ChIMES Active Learning Driver Configuration File Options

Optional config.py Variables:

Assorted General Options

Input variable

Variable type

Required

Default

Value/Options/Notes

EMAIL_ADD       =

str

N

“”

E-mail address for driver to sent status updates to. If blank (“”), no emails are sent.

SEED            =

int

N

1

Only used for active learning strategies are selected. Seed for random number generator.

ATOM_TYPES      =

list of str

Y

None

List of atom types in system of interest, e.g. [“C”,”H”,”O”].

NO_CASES        =

int

Y

None

Number of different state points at which to conduct iterative learning.

MOLANAL_SPECIES =

list of str

N

[“”]

List of species to track in molanal output, e.g. ["C1 O1 1(O-C)", "C1 O2 2(O-C)"].

USE_AL_STRS     =

int

N

0

Cycle at which to start including stress tensors from ALC generated configrations.

STRS_STYLE      =

str

N

“ALL”

How stress tensors should be included in the fit. Options are: “DIAG” or “ALL”.

THIS_SMEAR      =

int

N

float

Thermal smearing temperature in K; if "None", different values are used for each case, set in the ALL_BASE_FILES traj_list.dat.

DRIVER_DIR      =

str

Y

None

Location of the source directory for ALD

WORKING_DIR      =

str

Y

None

Location of the ALD job being ran

General HPC Options

Input variable

Variable type

Required

Default

Value/Options/Notes

HPC_PPN     =

int

Y

36

Number of processors per node on HPC platform.

HPC_ACCOUNT =

str

Y

None

Charge bank/account name on HPC platform.

HPC_SYSTEM  =

str

N

slurm

HPC platform type options are slurm, TACC, or qsub.

HPC_PYTHON  =

str

Y

None

Full path to python2.X exectuable on HPC platform.

HPC_EMAIL   =

bool

N

True

Controls whether driver status updates are e-mailed to user.

ChIMES LSQ Options

Input variable

Variable type

Required

Default

Value/Options/Notes

ALC0_FILES         =

str

N

WORKING_DIR + “ALL_BASE_FILES/ALC-0_BASEFILES/”

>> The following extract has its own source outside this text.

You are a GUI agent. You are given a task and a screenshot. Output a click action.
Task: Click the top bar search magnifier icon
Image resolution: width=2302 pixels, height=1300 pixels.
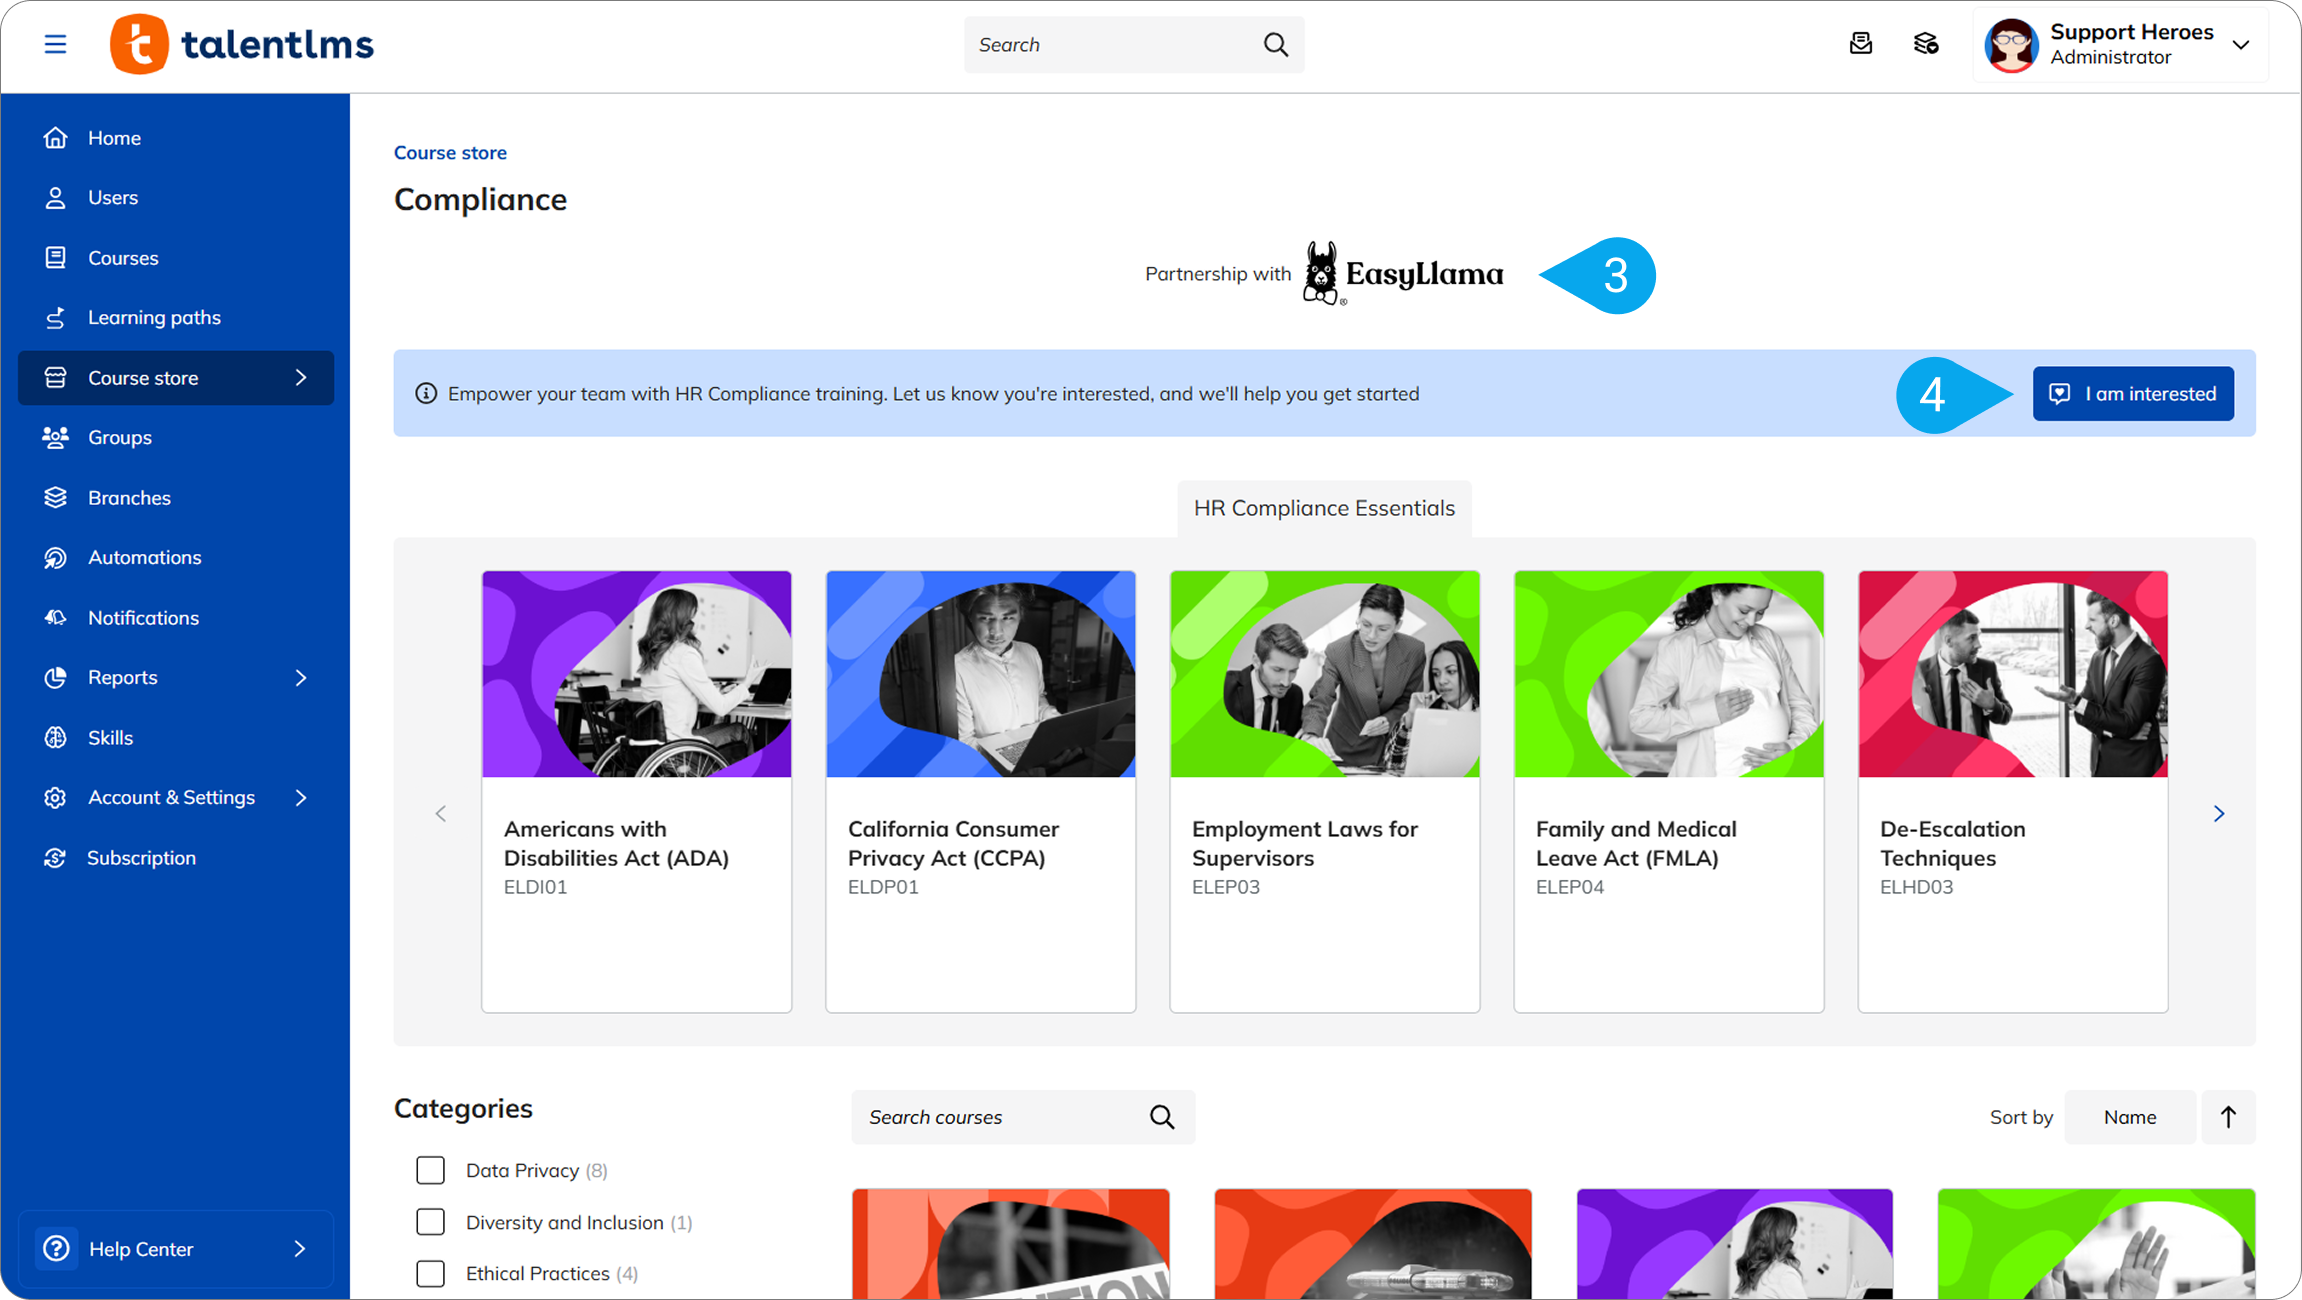1275,44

Path to LSQ base files required by the driver (e.g. traj_list.dat, fm_setup.in, etc.)-Note: In greatlakes, all paths provided must be absolute paths using the “realpath” command, not just the current working directory from “pwd”.

CHIMES_LSQ         =

str

Y

CHIMES_SRCDIR + “chimes_lsq”

Absolute path to ChIMES_lsq executable.

CHIMES_LSQ_MODULES =

str

Y

“cmake/3.21.1 + mkl + intel-classic/2021.6.0-magic + mvapich2/2.3.7”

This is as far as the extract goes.